* Given data

________

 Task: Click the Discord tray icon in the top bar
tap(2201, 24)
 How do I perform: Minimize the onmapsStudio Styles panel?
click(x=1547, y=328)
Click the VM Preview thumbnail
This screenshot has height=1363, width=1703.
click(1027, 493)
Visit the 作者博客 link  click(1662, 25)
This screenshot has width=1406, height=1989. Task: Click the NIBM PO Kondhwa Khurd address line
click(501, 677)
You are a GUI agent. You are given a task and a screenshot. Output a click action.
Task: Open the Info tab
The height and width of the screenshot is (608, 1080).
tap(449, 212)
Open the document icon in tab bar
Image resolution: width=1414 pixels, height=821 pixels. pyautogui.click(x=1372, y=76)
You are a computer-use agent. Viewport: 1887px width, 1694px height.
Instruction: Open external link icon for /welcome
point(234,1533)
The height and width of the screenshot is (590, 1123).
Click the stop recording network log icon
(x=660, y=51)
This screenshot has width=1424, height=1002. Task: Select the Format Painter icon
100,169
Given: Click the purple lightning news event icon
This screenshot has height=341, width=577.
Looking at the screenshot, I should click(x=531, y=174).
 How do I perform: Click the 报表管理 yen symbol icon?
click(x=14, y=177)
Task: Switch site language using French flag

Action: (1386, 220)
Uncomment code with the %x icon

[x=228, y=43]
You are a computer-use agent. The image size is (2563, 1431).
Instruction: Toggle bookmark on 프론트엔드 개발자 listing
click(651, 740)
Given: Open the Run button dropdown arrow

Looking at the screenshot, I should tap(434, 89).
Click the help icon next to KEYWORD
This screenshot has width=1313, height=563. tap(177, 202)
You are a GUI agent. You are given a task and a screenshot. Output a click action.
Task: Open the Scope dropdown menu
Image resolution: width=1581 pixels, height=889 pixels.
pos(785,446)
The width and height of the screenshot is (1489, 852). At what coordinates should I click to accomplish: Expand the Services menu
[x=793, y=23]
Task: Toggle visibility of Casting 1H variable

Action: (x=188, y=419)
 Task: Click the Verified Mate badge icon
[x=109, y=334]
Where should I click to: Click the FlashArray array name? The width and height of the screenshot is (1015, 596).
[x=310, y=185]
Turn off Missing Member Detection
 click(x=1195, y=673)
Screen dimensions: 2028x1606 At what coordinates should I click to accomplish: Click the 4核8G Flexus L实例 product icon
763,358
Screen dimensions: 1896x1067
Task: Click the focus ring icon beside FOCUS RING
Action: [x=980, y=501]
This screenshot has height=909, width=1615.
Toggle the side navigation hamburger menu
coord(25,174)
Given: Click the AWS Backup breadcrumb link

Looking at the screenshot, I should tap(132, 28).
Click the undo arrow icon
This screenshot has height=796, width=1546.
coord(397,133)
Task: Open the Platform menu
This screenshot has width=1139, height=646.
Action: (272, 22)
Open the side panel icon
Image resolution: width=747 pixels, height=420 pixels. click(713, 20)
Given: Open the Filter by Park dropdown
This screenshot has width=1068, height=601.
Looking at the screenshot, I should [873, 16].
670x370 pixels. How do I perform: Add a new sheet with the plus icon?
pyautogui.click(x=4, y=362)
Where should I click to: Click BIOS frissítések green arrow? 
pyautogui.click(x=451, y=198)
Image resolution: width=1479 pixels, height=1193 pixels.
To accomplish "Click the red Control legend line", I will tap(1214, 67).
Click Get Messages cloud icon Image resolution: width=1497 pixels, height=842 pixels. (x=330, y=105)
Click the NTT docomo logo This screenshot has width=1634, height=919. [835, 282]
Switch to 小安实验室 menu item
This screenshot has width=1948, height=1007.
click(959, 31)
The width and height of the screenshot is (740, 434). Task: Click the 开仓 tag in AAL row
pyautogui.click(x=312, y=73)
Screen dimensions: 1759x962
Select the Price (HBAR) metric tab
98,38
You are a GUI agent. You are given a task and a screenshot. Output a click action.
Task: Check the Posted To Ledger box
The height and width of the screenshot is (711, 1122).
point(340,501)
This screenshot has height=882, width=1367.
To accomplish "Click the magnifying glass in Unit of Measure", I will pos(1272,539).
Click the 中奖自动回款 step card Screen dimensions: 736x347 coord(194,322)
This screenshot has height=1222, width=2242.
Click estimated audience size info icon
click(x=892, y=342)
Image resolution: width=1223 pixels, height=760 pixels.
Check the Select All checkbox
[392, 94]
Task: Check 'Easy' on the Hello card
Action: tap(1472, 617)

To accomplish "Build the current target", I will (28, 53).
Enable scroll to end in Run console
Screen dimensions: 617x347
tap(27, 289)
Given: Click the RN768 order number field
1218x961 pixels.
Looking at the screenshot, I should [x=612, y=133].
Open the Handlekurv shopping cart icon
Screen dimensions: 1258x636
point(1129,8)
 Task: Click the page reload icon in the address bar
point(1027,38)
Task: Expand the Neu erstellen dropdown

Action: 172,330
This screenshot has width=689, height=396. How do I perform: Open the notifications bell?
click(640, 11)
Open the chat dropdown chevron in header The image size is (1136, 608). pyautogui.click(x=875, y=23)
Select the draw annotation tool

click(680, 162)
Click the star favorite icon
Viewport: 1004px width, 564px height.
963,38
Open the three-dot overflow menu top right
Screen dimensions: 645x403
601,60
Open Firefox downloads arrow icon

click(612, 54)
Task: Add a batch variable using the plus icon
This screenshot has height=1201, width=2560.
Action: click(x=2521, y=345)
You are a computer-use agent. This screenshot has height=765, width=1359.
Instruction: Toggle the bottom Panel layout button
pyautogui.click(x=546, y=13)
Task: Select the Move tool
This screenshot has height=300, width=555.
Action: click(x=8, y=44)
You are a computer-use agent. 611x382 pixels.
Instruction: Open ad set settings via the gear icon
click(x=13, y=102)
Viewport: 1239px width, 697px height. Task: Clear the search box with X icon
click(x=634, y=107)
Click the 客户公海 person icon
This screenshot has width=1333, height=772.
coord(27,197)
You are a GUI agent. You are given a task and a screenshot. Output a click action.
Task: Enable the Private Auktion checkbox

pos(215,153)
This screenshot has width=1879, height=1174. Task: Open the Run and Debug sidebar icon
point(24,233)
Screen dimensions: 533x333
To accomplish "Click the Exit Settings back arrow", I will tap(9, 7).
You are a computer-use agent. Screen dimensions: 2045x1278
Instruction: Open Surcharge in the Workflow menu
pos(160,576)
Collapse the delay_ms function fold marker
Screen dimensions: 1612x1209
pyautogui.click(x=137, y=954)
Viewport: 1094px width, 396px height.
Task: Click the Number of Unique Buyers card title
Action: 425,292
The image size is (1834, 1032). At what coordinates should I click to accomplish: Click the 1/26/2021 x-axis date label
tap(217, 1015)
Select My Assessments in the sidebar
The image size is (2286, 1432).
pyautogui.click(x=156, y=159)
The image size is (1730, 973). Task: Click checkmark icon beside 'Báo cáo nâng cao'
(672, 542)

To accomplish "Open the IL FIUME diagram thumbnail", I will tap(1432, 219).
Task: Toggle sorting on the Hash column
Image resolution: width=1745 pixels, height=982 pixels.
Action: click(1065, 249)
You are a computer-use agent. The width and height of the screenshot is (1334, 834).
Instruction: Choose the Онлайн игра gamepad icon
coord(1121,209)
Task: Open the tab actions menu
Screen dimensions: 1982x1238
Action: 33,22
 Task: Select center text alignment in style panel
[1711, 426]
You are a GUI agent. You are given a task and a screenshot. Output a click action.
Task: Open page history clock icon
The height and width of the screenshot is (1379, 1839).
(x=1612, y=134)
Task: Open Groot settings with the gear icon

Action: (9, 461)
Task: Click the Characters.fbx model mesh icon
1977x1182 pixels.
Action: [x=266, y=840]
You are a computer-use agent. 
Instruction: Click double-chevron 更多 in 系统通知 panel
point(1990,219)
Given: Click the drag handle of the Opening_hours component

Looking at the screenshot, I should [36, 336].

________

* Task prompt
Generate a verbatim printout of all the entries.

* Output below
 Task: Click the Discord tray icon in the top bar
tap(2201, 24)
 How do I perform: Minimize the onmapsStudio Styles panel?
click(x=1547, y=328)
Click the VM Preview thumbnail
This screenshot has height=1363, width=1703.
click(1027, 493)
Visit the 作者博客 link  click(1662, 25)
This screenshot has width=1406, height=1989. Task: Click the NIBM PO Kondhwa Khurd address line
click(501, 677)
You are a GUI agent. You are given a task and a screenshot. Output a click action.
Task: Open the Info tab
The height and width of the screenshot is (608, 1080).
tap(449, 212)
Open the document icon in tab bar
Image resolution: width=1414 pixels, height=821 pixels. pyautogui.click(x=1372, y=76)
You are a computer-use agent. Viewport: 1887px width, 1694px height.
Instruction: Open external link icon for /welcome
point(234,1533)
The height and width of the screenshot is (590, 1123).
Click the stop recording network log icon
(x=660, y=51)
This screenshot has width=1424, height=1002. Task: Select the Format Painter icon
100,169
Given: Click the purple lightning news event icon
This screenshot has height=341, width=577.
Looking at the screenshot, I should click(x=531, y=174).
 How do I perform: Click the 报表管理 yen symbol icon?
click(x=14, y=177)
Task: Switch site language using French flag

Action: (1386, 220)
Uncomment code with the %x icon

[x=228, y=43]
You are a computer-use agent. The image size is (2563, 1431).
Instruction: Toggle bookmark on 프론트엔드 개발자 listing
click(651, 740)
Given: Open the Run button dropdown arrow

Looking at the screenshot, I should tap(434, 89).
Click the help icon next to KEYWORD
This screenshot has width=1313, height=563. tap(177, 202)
You are a GUI agent. You are given a task and a screenshot. Output a click action.
Task: Open the Scope dropdown menu
Image resolution: width=1581 pixels, height=889 pixels.
pos(785,446)
The width and height of the screenshot is (1489, 852). At what coordinates should I click to accomplish: Expand the Services menu
[x=793, y=23]
Task: Toggle visibility of Casting 1H variable

Action: (x=188, y=419)
 Task: Click the Verified Mate badge icon
[x=109, y=334]
Where should I click to: Click the FlashArray array name? The width and height of the screenshot is (1015, 596).
[x=310, y=185]
Turn off Missing Member Detection
 click(x=1195, y=673)
Screen dimensions: 2028x1606 At what coordinates should I click to accomplish: Click the 4核8G Flexus L实例 product icon
763,358
Screen dimensions: 1896x1067
Task: Click the focus ring icon beside FOCUS RING
Action: [x=980, y=501]
This screenshot has height=909, width=1615.
Toggle the side navigation hamburger menu
coord(25,174)
Given: Click the AWS Backup breadcrumb link

Looking at the screenshot, I should tap(132, 28).
Click the undo arrow icon
This screenshot has height=796, width=1546.
coord(397,133)
Task: Open the Platform menu
This screenshot has width=1139, height=646.
Action: (272, 22)
Open the side panel icon
Image resolution: width=747 pixels, height=420 pixels. click(713, 20)
Given: Open the Filter by Park dropdown
This screenshot has width=1068, height=601.
Looking at the screenshot, I should [873, 16].
670x370 pixels. How do I perform: Add a new sheet with the plus icon?
pyautogui.click(x=4, y=362)
Where should I click to: Click BIOS frissítések green arrow? 
pyautogui.click(x=451, y=198)
Image resolution: width=1479 pixels, height=1193 pixels.
To accomplish "Click the red Control legend line", I will tap(1214, 67).
Click Get Messages cloud icon Image resolution: width=1497 pixels, height=842 pixels. (x=330, y=105)
Click the NTT docomo logo This screenshot has width=1634, height=919. [835, 282]
Switch to 小安实验室 menu item
This screenshot has width=1948, height=1007.
click(959, 31)
The width and height of the screenshot is (740, 434). Task: Click the 开仓 tag in AAL row
pyautogui.click(x=312, y=73)
Screen dimensions: 1759x962
Select the Price (HBAR) metric tab
98,38
You are a GUI agent. You are given a task and a screenshot. Output a click action.
Task: Check the Posted To Ledger box
The height and width of the screenshot is (711, 1122).
point(340,501)
This screenshot has height=882, width=1367.
To accomplish "Click the magnifying glass in Unit of Measure", I will pos(1272,539).
Click the 中奖自动回款 step card Screen dimensions: 736x347 coord(194,322)
This screenshot has height=1222, width=2242.
Click estimated audience size info icon
click(x=892, y=342)
Image resolution: width=1223 pixels, height=760 pixels.
Check the Select All checkbox
[392, 94]
Task: Check 'Easy' on the Hello card
Action: tap(1472, 617)

To accomplish "Build the current target", I will (28, 53).
Enable scroll to end in Run console
Screen dimensions: 617x347
tap(27, 289)
Given: Click the RN768 order number field
1218x961 pixels.
Looking at the screenshot, I should [x=612, y=133].
Open the Handlekurv shopping cart icon
Screen dimensions: 1258x636
point(1129,8)
 Task: Click the page reload icon in the address bar
point(1027,38)
Task: Expand the Neu erstellen dropdown

Action: 172,330
This screenshot has width=689, height=396. How do I perform: Open the notifications bell?
click(640, 11)
Open the chat dropdown chevron in header The image size is (1136, 608). pyautogui.click(x=875, y=23)
Select the draw annotation tool

click(680, 162)
Click the star favorite icon
Viewport: 1004px width, 564px height.
963,38
Open the three-dot overflow menu top right
Screen dimensions: 645x403
601,60
Open Firefox downloads arrow icon

click(612, 54)
Task: Add a batch variable using the plus icon
This screenshot has height=1201, width=2560.
Action: click(x=2521, y=345)
You are a computer-use agent. This screenshot has height=765, width=1359.
Instruction: Toggle the bottom Panel layout button
pyautogui.click(x=546, y=13)
Task: Select the Move tool
This screenshot has height=300, width=555.
Action: click(x=8, y=44)
You are a computer-use agent. 611x382 pixels.
Instruction: Open ad set settings via the gear icon
click(x=13, y=102)
Viewport: 1239px width, 697px height. Task: Clear the search box with X icon
click(x=634, y=107)
Click the 客户公海 person icon
This screenshot has width=1333, height=772.
coord(27,197)
You are a GUI agent. You are given a task and a screenshot. Output a click action.
Task: Enable the Private Auktion checkbox

pos(215,153)
This screenshot has width=1879, height=1174. Task: Open the Run and Debug sidebar icon
point(24,233)
Screen dimensions: 533x333
To accomplish "Click the Exit Settings back arrow", I will tap(9, 7).
You are a computer-use agent. Screen dimensions: 2045x1278
Instruction: Open Surcharge in the Workflow menu
pos(160,576)
Collapse the delay_ms function fold marker
Screen dimensions: 1612x1209
pyautogui.click(x=137, y=954)
Viewport: 1094px width, 396px height.
Task: Click the Number of Unique Buyers card title
Action: 425,292
The image size is (1834, 1032). At what coordinates should I click to accomplish: Click the 1/26/2021 x-axis date label
tap(217, 1015)
Select My Assessments in the sidebar
The image size is (2286, 1432).
pyautogui.click(x=156, y=159)
The image size is (1730, 973). Task: Click checkmark icon beside 'Báo cáo nâng cao'
(672, 542)

To accomplish "Open the IL FIUME diagram thumbnail", I will tap(1432, 219).
Task: Toggle sorting on the Hash column
Image resolution: width=1745 pixels, height=982 pixels.
Action: click(1065, 249)
You are a computer-use agent. The width and height of the screenshot is (1334, 834).
Instruction: Choose the Онлайн игра gamepad icon
coord(1121,209)
Task: Open the tab actions menu
Screen dimensions: 1982x1238
Action: 33,22
 Task: Select center text alignment in style panel
[1711, 426]
You are a GUI agent. You are given a task and a screenshot. Output a click action.
Task: Open page history clock icon
The height and width of the screenshot is (1379, 1839).
(x=1612, y=134)
Task: Open Groot settings with the gear icon

Action: (9, 461)
Task: Click the Characters.fbx model mesh icon
1977x1182 pixels.
Action: [x=266, y=840]
You are a computer-use agent. 
Instruction: Click double-chevron 更多 in 系统通知 panel
point(1990,219)
Given: Click the drag handle of the Opening_hours component

Looking at the screenshot, I should [36, 336].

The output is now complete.